> **TASK DETAILS**
Copy the data as given. No line may be skipped.

> **Stored data**
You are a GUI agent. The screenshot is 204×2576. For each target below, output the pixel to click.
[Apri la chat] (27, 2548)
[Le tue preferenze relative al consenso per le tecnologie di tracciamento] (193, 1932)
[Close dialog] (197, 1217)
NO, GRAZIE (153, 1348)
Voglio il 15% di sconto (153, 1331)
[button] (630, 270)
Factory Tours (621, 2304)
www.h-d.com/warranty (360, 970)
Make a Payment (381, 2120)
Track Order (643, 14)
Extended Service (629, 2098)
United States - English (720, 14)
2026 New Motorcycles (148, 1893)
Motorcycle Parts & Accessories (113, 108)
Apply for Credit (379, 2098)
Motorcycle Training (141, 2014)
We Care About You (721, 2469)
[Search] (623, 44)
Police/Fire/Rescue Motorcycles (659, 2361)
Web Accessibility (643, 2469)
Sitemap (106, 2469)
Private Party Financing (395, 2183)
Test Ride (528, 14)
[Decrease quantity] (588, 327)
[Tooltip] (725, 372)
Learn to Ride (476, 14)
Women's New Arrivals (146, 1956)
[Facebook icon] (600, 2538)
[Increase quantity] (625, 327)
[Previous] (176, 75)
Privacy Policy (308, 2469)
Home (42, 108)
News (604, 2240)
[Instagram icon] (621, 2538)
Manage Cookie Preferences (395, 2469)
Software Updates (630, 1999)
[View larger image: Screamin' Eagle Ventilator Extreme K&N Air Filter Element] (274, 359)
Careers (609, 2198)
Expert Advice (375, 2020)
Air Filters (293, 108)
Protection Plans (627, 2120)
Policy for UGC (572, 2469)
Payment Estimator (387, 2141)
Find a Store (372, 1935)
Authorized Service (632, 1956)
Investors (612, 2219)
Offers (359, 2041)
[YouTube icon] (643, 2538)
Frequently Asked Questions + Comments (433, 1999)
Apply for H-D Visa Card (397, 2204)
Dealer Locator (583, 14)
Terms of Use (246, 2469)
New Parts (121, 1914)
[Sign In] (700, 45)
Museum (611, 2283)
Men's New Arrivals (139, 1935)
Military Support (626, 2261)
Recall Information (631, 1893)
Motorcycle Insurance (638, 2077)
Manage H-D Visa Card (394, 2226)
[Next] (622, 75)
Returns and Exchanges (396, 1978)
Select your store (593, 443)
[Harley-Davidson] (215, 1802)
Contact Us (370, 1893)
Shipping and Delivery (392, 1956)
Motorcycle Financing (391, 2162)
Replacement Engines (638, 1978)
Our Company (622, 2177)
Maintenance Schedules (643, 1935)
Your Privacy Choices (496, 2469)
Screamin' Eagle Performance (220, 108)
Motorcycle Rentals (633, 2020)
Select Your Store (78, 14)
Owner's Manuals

> **EXERCISE SOLUTION**
You are a GUI agent. The screenshot is 204×2576. For each target below, output the pixel to click.
[Apri la chat] (27, 2548)
[Le tue preferenze relative al consenso per le tecnologie di tracciamento] (193, 1932)
[Close dialog] (197, 1217)
NO, GRAZIE (153, 1348)
Voglio il 15% di sconto (153, 1331)
[button] (630, 270)
Factory Tours (621, 2304)
www.h-d.com/warranty (360, 970)
Make a Payment (381, 2120)
Track Order (643, 14)
Extended Service (629, 2098)
United States - English (720, 14)
2026 New Motorcycles (148, 1893)
Motorcycle Parts & Accessories (113, 108)
Apply for Credit (379, 2098)
Motorcycle Training (141, 2014)
We Care About You (721, 2469)
[Search] (623, 44)
Police/Fire/Rescue Motorcycles (659, 2361)
Web Accessibility (643, 2469)
Sitemap (106, 2469)
Private Party Financing (395, 2183)
Test Ride (528, 14)
[Decrease quantity] (588, 327)
[Tooltip] (725, 372)
Learn to Ride (476, 14)
Women's New Arrivals (146, 1956)
[Facebook icon] (600, 2538)
[Increase quantity] (625, 327)
[Previous] (176, 75)
Privacy Policy (308, 2469)
Home (42, 108)
News (604, 2240)
[Instagram icon] (621, 2538)
Manage Cookie Preferences (395, 2469)
Software Updates (630, 1999)
[View larger image: Screamin' Eagle Ventilator Extreme K&N Air Filter Element] (274, 359)
Careers (609, 2198)
Expert Advice (375, 2020)
Air Filters (293, 108)
Protection Plans (627, 2120)
Policy for UGC (572, 2469)
Payment Estimator (387, 2141)
Find a Store (372, 1935)
Authorized Service (632, 1956)
Investors (612, 2219)
Offers (359, 2041)
[YouTube icon] (643, 2538)
Frequently Asked Questions + Comments (433, 1999)
Apply for H-D Visa Card (397, 2204)
Dealer Locator (583, 14)
Terms of Use (246, 2469)
New Parts (121, 1914)
[Sign In] (700, 45)
Museum (611, 2283)
Men's New Arrivals (139, 1935)
Military Support (626, 2261)
Recall Information (631, 1893)
Motorcycle Insurance (638, 2077)
Manage H-D Visa Card (394, 2226)
[Next] (622, 75)
Returns and Exchanges (396, 1978)
Select your store (593, 443)
[Harley-Davidson] (215, 1802)
Contact Us (370, 1893)
Shipping and Delivery (392, 1956)
Motorcycle Financing (391, 2162)
Replacement Engines (638, 1978)
Our Company (622, 2177)
Maintenance Schedules (643, 1935)
Your Privacy Choices (496, 2469)
Screamin' Eagle Performance (220, 108)
Motorcycle Rentals (633, 2020)
Select Your Store (78, 14)
Owner's Manuals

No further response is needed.